If you have been diagnosed with PTSD by your GP, you should lodge your claim as soon as possible. Once you have lodged your claim, you are entitled to free early intervention support, like psychological counselling, funded by your insurer until your claim is decided.

Once you have lodged your claim, your insurer will arrange and pay for you to see a psychiatrist to confirm your PTSD diagnosis. Your insurer will also pay any reasonable travel expenses.

You can access the new pathway if you are diagnosed with PTSD unless there is evidence which shows your PTSD is not work-related. For example, medical information from your doctor shows your PTSD was caused by a private car accident or an assault that happened outside of work.

All Queensland workers with a psychological injury, including PTSD, are entitled to workers’ compensation if they have a work-related injury. If you aren’t a first responder or eligible employee, you may still be able to access compensation and rehabilitation support.

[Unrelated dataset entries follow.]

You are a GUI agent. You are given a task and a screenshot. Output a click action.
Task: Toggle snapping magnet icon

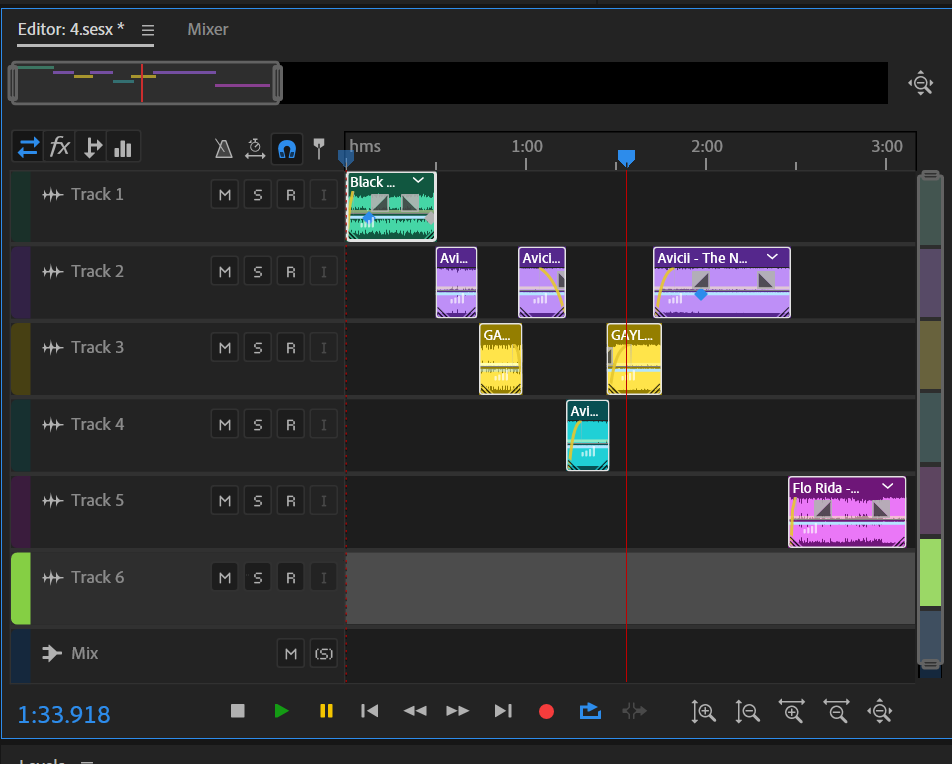286,149
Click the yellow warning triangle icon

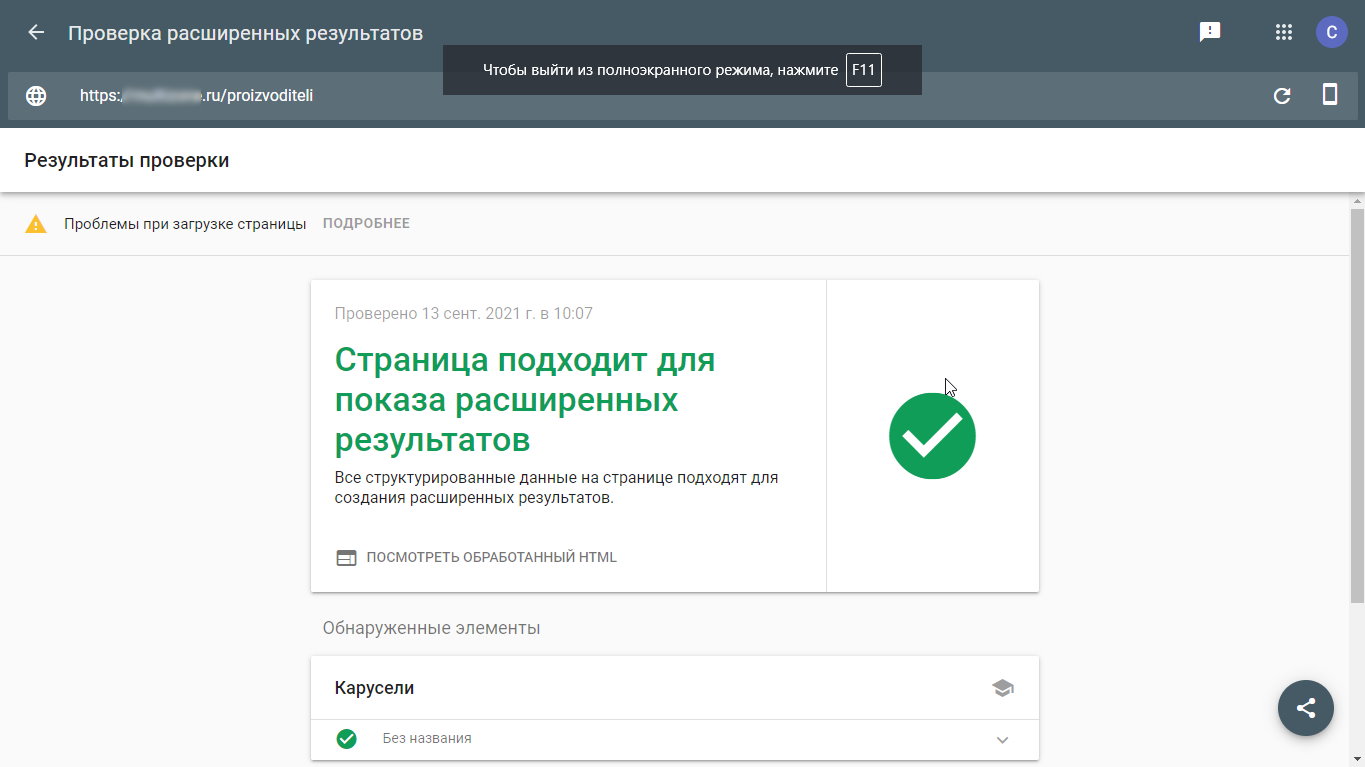coord(36,224)
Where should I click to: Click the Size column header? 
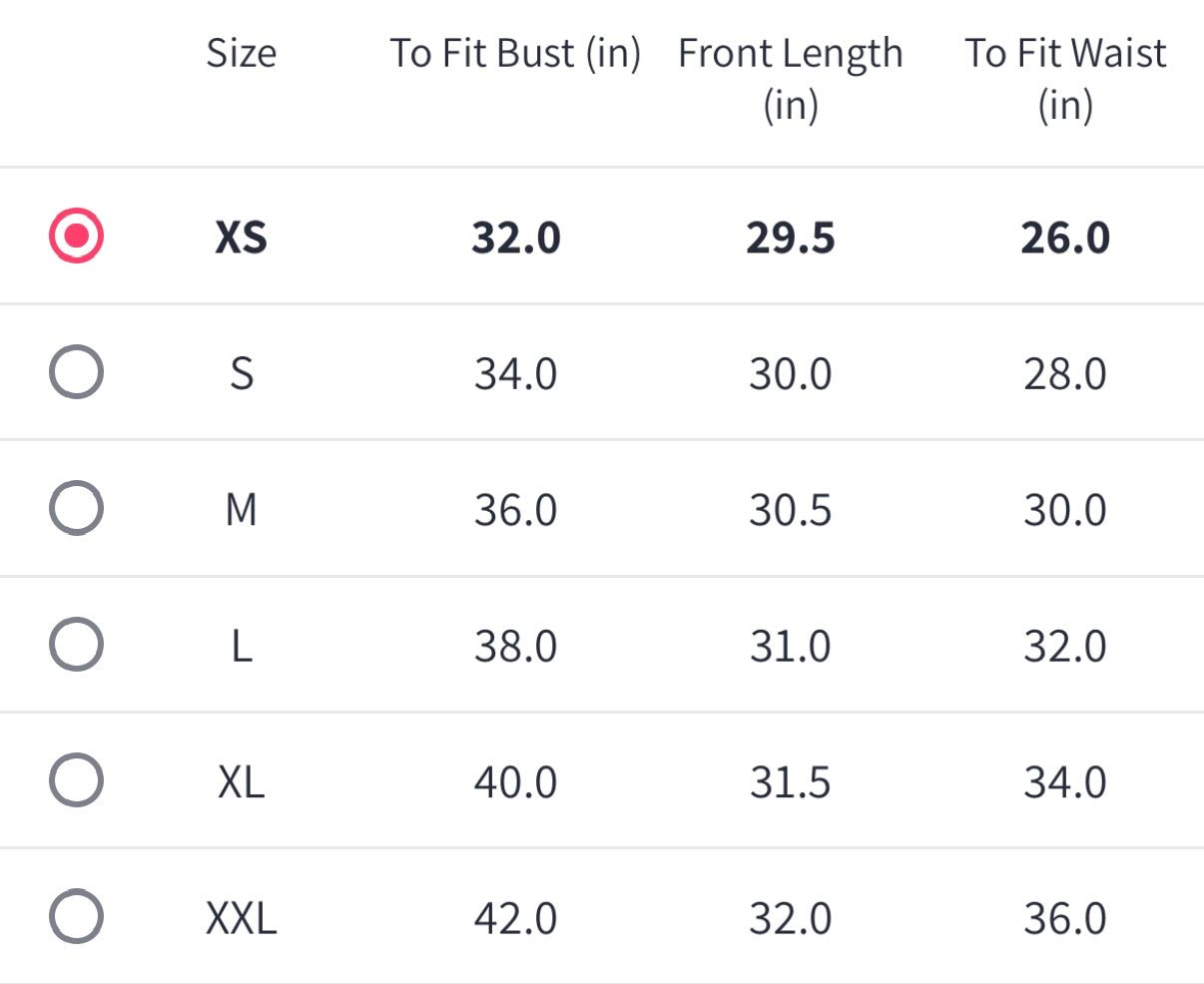click(x=242, y=53)
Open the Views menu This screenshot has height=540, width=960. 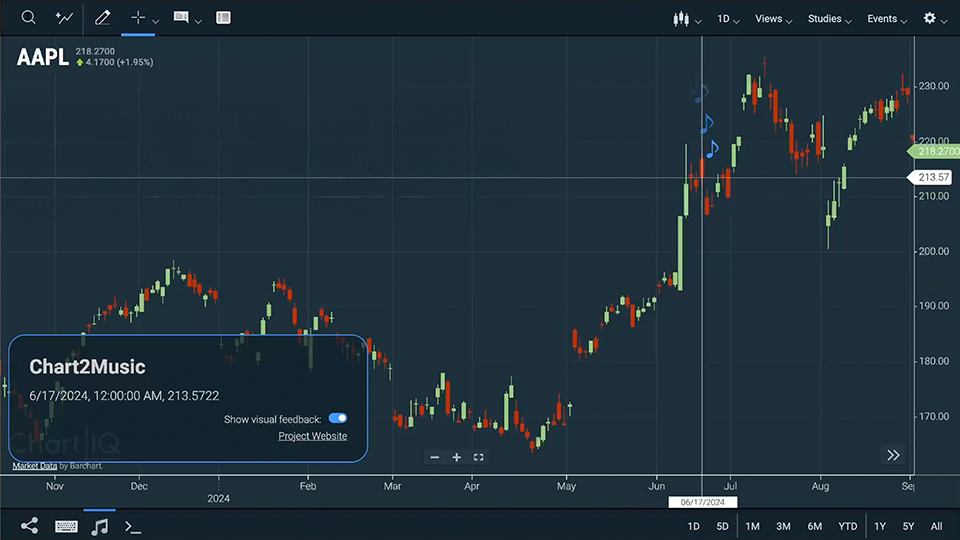click(773, 19)
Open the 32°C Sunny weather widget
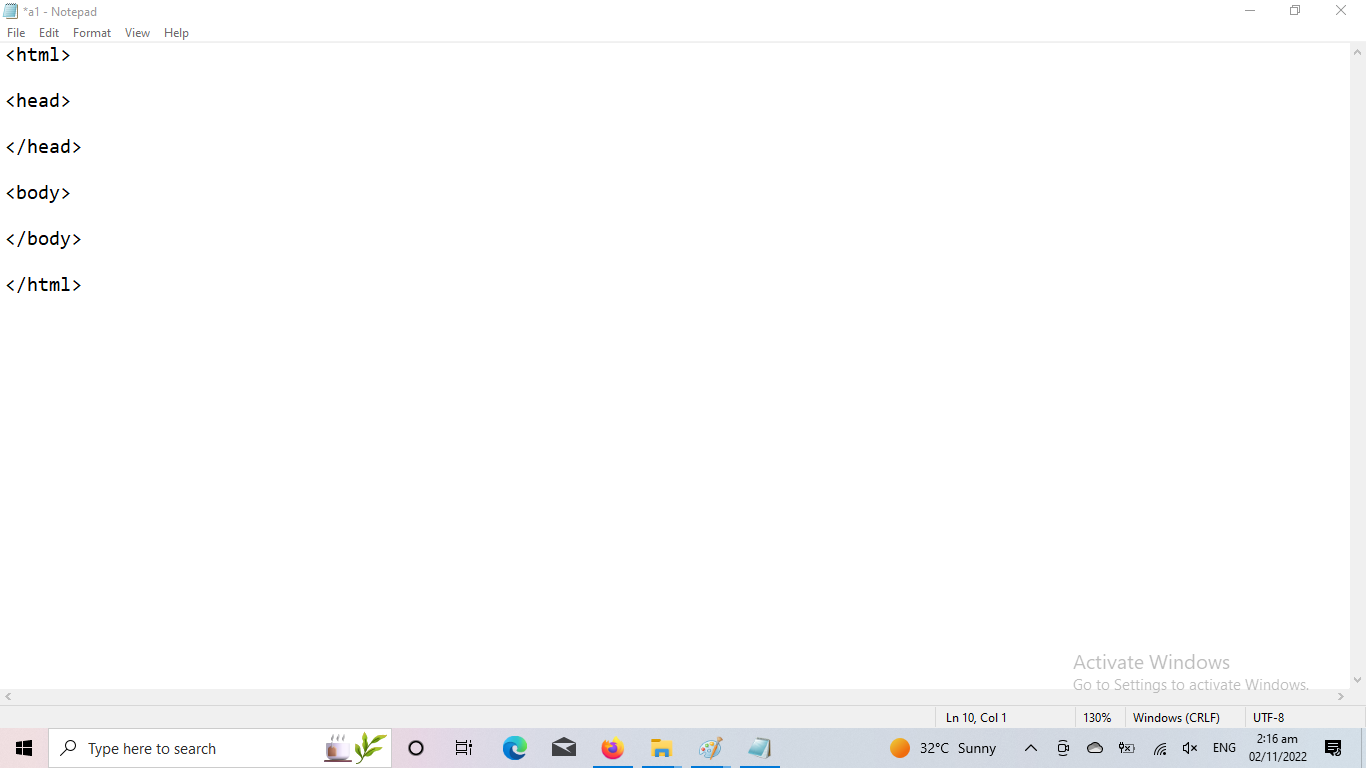 coord(943,748)
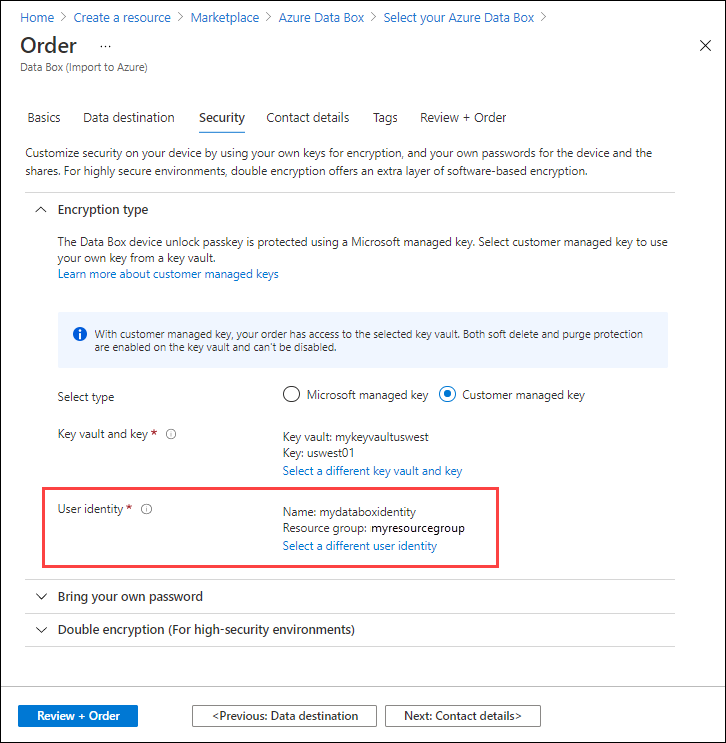Open the Tags tab
Screen dimensions: 726x743
coord(385,118)
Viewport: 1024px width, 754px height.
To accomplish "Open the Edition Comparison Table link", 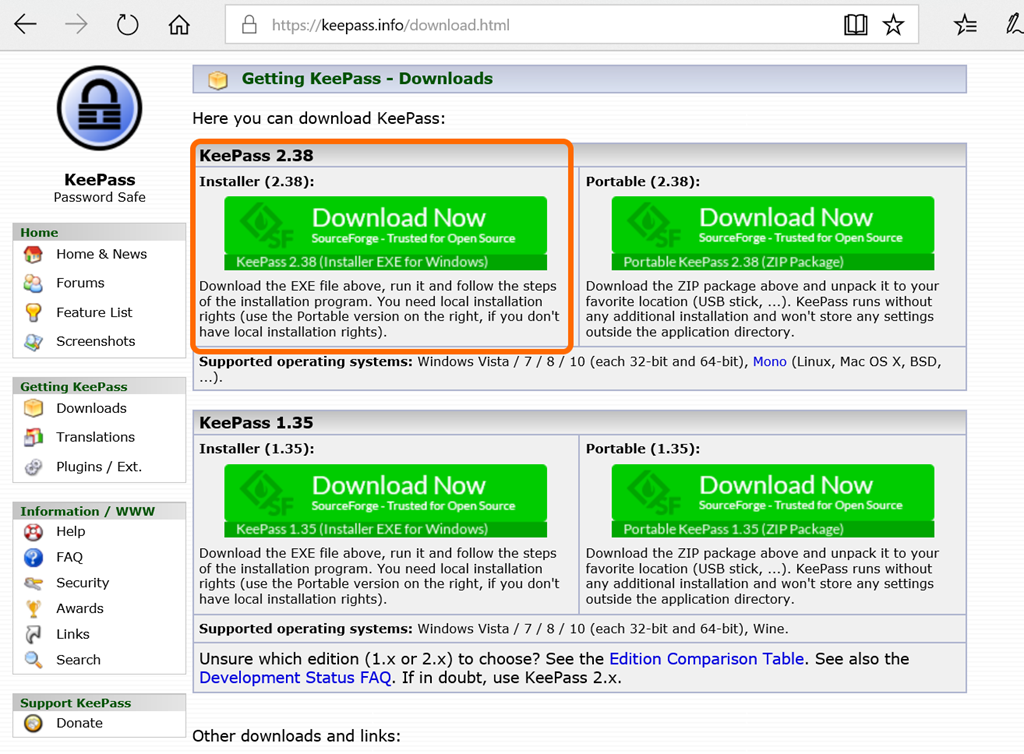I will pyautogui.click(x=706, y=659).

It is important you lodge your claim as soon as possible to access early intervention support while your claim is being decided. Early intervention support is available to all workers who have claimed a psychological injury and includes paying for psychological services like:

  • general practitioner appointments
  • counselling or psychology sessions
  • psychiatry appointments
  • psychotropic medication relating to your condition
  • mediation services.

There are no time limits for when you last worked as a first responder for lodging a claim, however, workers must lodge their claim within six months of being assessed by a doctor as having a work-related injury i.e. from the date of diagnosis of PTSD by your doctor or psychiatrist.

Your claim can be considered under the new pathway if you have retired or you are now working in a different job, however, the medical information provided by your psychiatrist needs to support your PTSD was caused by your past work as a first responder.

To be eligible for compensation, your employment must be connected to Queensland. If you’ve previously been a first responder in another state or territory and you are now working in Queensland, you may be eligible for compensation if medical information supports your current injury is connected to your work in Queensland.

After you’ve lodged your claim, your insurer will gather information to decide if your claim will be considered under the new pathway. Your insurer will contact you for details about your work, injury and other information that’s needed to assess your claim. Your insurer may also contact your employer or your doctor to get further information.

Read more about the claims process.

Claims accepted under the new pathway are entitled to access the same entitlements and support as other workers’ compensation claims.

Entitlements include weekly payments for lost wages if you can’t work, as well as covering medical and treatment costs. Other support offered during your claim will include helping you return to work, such as organising suitable duties or vocational rehabilitation.

You may also be entitled to a lump sum payment if you have suffered a permanent impairment due to your injury.

If your application can’t be considered under the new pathway, the insurer must still consider it under the standard claims pathway, and you will need to prove your injury was work-related.

If your insurer determines that your claim is not accepted, they will provide you with a letter explaining the reasons why. If you don’t agree with the insurer’s decision, you have the right to have this decision reviewed by the Workers’ Compensation Regulator.